C’est une mauvaise habitude que nous avons tous ou presque : nous croire au centre du monde. Non seulement on risque de paraître odieux aux yeux des autres, mais en plus, cela nous rend inconscients de l’épuisement de la biodiversité qui nous entoure et dont nous faisons partie. Pourquoi et comment en est-on arrivé là ? C’est ce que nous explique Philippe J. Dubois, un homme aux multiples casquettes, dans un petit livre percutant qui recadre les fondamentaux de l’écologie.
Ornithologue, ingénieur écologue, journaliste scientifique, éditeur naturaliste (éditions Delachaux & Niestlé) et ancien attaché de presse et porte-parole de la Ligue de Protection des Oiseaux, Philippe J. Dubois part de son expérience pour illustrer sa thèse, simple à résumer mais lourde de conséquences : nous perdons la mémoire. Non pas la mémoire de notre vie, mais la mémoire de notre environnement. Nous sommes incapables de nous souvenir de l’état de la biodiversité avant nous. Une raison principale à cette situation, explique l’auteur : l’absence de transmission intergénérationnelle du savoir écologique. Résultat, chaque génération réinvente le point de référence de l’état de santé de la nature.
Il devient donc impossible de prendre conscience que l’état de la biodiversité s’est détérioré. Il nous parait incroyable qu’il ait existé plusieurs centaines de variétés de pommes, de poires et d’autres fruits, que les campagnes françaises aient été peuplées de plus de dix races de vaches et de moutons. Pourtant, il a existé des centaines de variétés de pommes et de poires, au nom aussi gourmand qu’original : la Beurre Bosc, l’Ah mon Dieu, la Calville blanc d’hiver, la Chataîgnier… Et il fut un temps pas si lointain où la Garonnaise, la Blonde du Quercy et la Blonde des Pyrénées meuglaient dans nos campagnes. Toutes on été « fondues » dans la nouvelle race Blonde d’Aquitaine, créée en 1962. Trois de perdues, une de créée.

———

• [Votre objectif]: Poursuivez l'extrait sur l'oubli de l'état passé de la biodiversité en écrivant ce qui vient après sa dernière phrase.

• [Informations fournies]:
———

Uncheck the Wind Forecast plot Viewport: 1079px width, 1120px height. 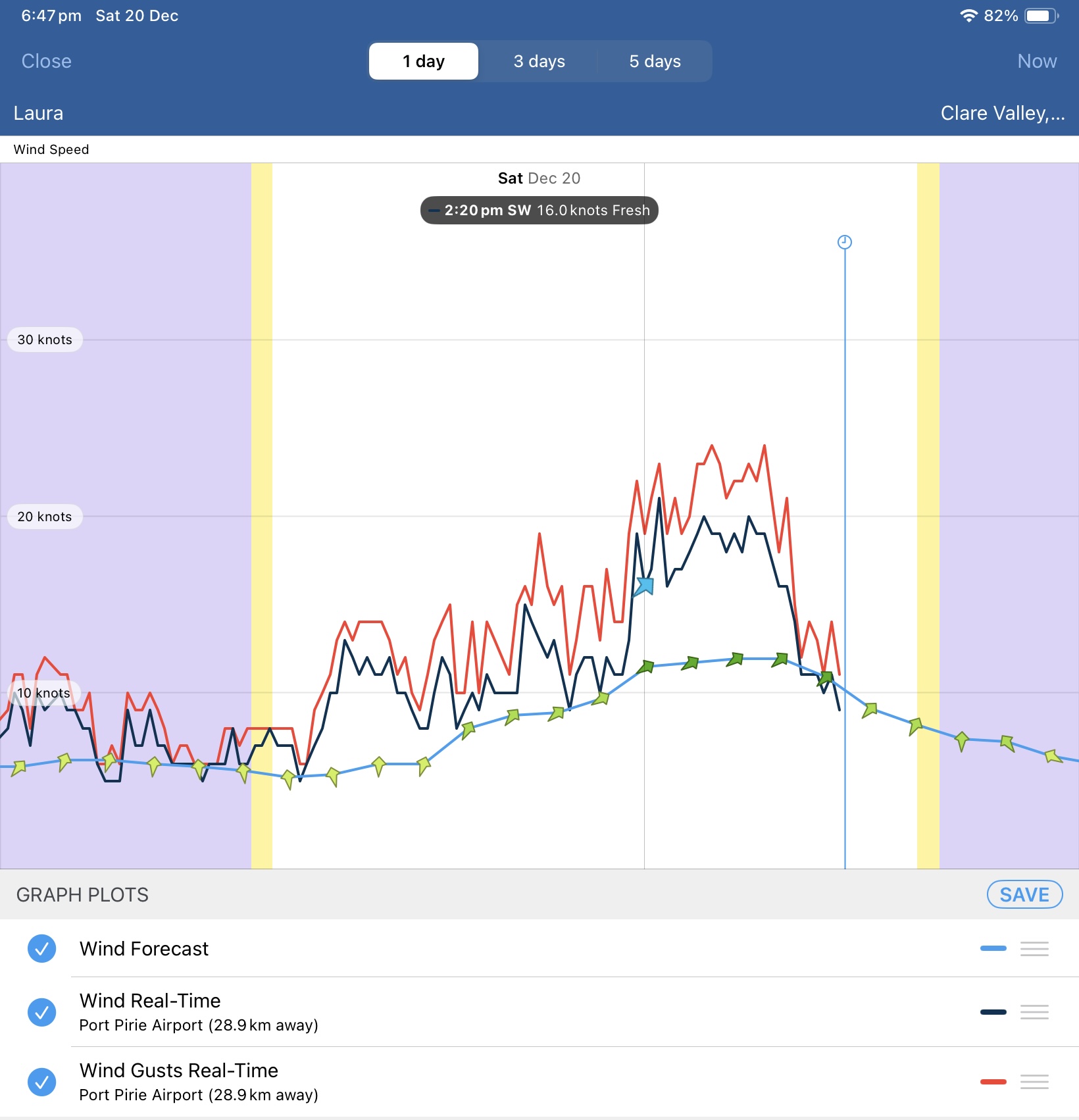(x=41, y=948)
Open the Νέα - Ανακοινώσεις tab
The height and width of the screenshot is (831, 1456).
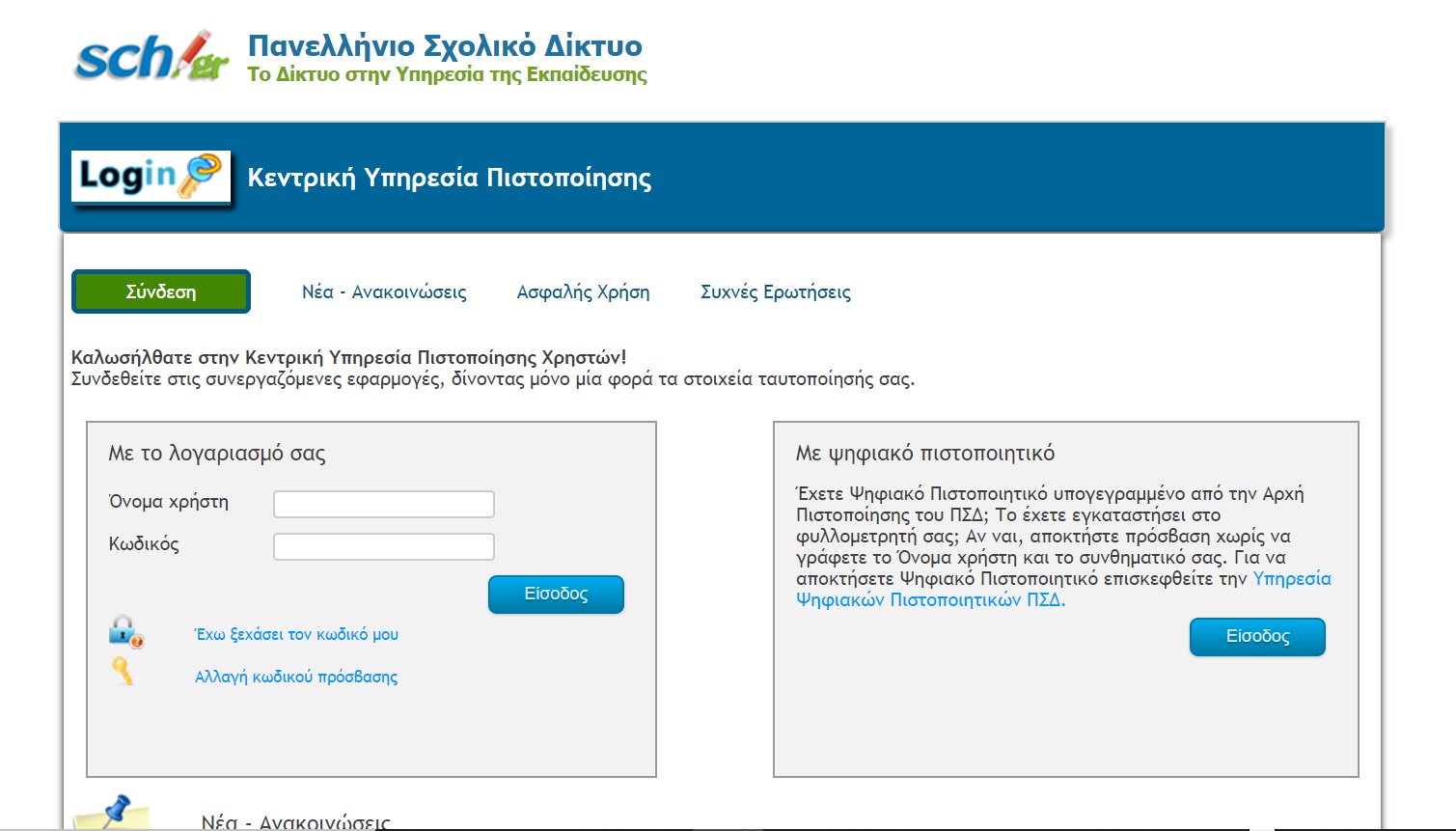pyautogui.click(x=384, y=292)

———

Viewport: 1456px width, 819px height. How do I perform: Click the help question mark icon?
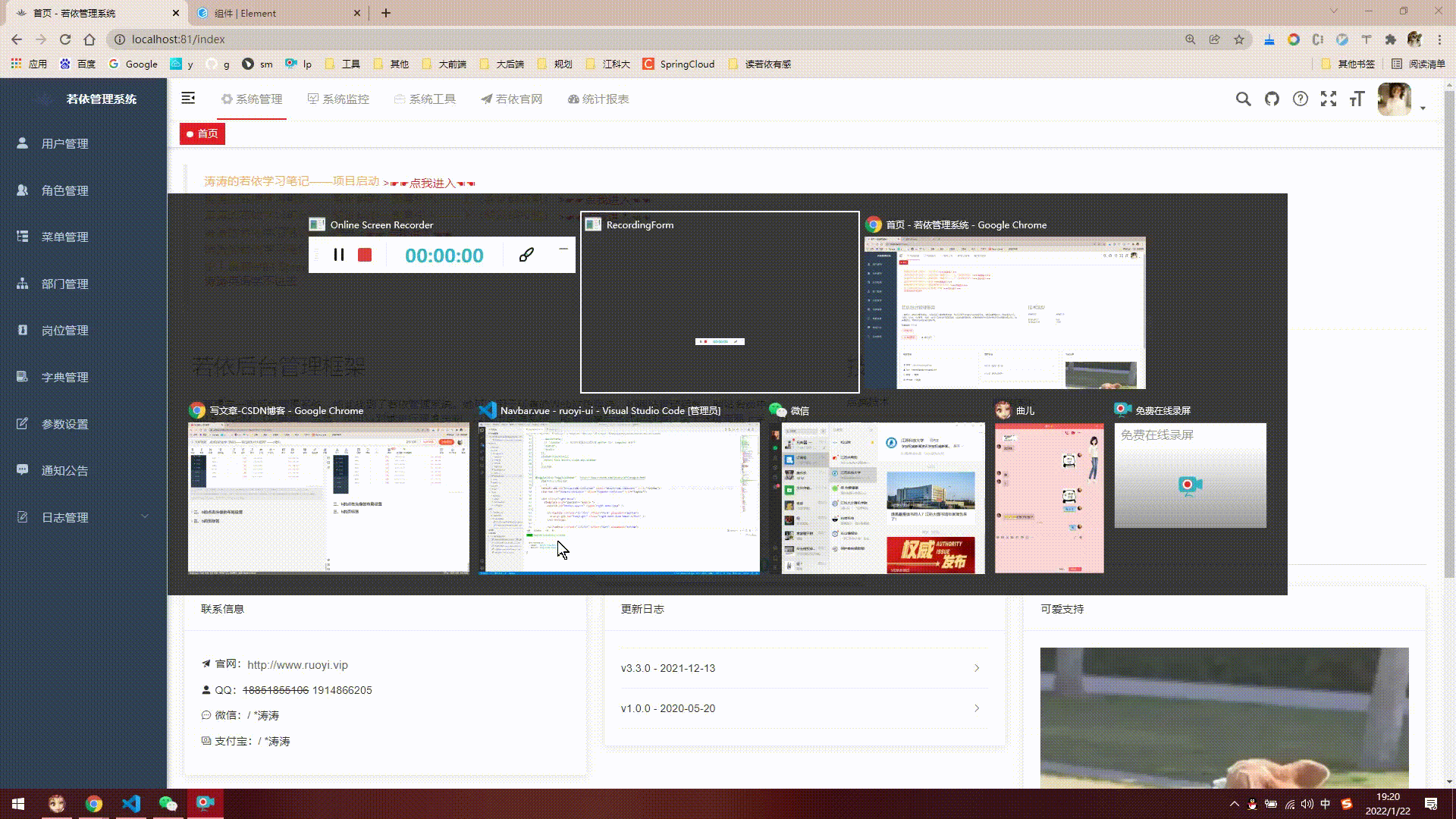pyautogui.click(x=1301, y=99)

———

• [Réponse]:
Tout au long de son essai, Philippe J. Dubois propose de nombreux exemples de races et de variétés victimes de notre amnésie. Loin de tomber dans le nostalgique, les exemples choisis sont autant de constats et de mise en garde. Car l’amnésie concerne aussi bien les espèces qui disparaissent que les espèces venues d’ailleurs et qui envahissent les bio-systèmes locaux sans que l’on s’en apperçoive.
L’auteur ne se contente pas de faire le point, il propose aussi de reprendre la main : « si nous ne prenons pas conscience de ce que nous sommes en train de perdre, nous risquons de nous réveiller trop tard et de ne pas être à même de prendre les bonnes mesures pour remédier à la situation », écrit-il. Recréer les conditions de la transmission intergénérationnelle lui semble être un impératif, mais il faut aller plus loin, et Philippe J. Dubois livre à travers ces pages un plaidoyer pour faire rentrer l’écologie à l’école. Pour les adultes, tout aussi concernés que les enfants, le chemin passe par la (r)évolution écologique, que chacun peut commencer à mettre en œuvre. Il est possible de sortir de l’impasse, mais il faut s’y mettre maintenant.
Le livre : DUBOIS Philippe J., La grande amnésie écologique, Delachaux & Niestlé, Paris, 2012
On aime aussi : la campagne pour la biodiversité de proximité de la Ligue de Protection des Oiseaux (plaquette d'information en PDF)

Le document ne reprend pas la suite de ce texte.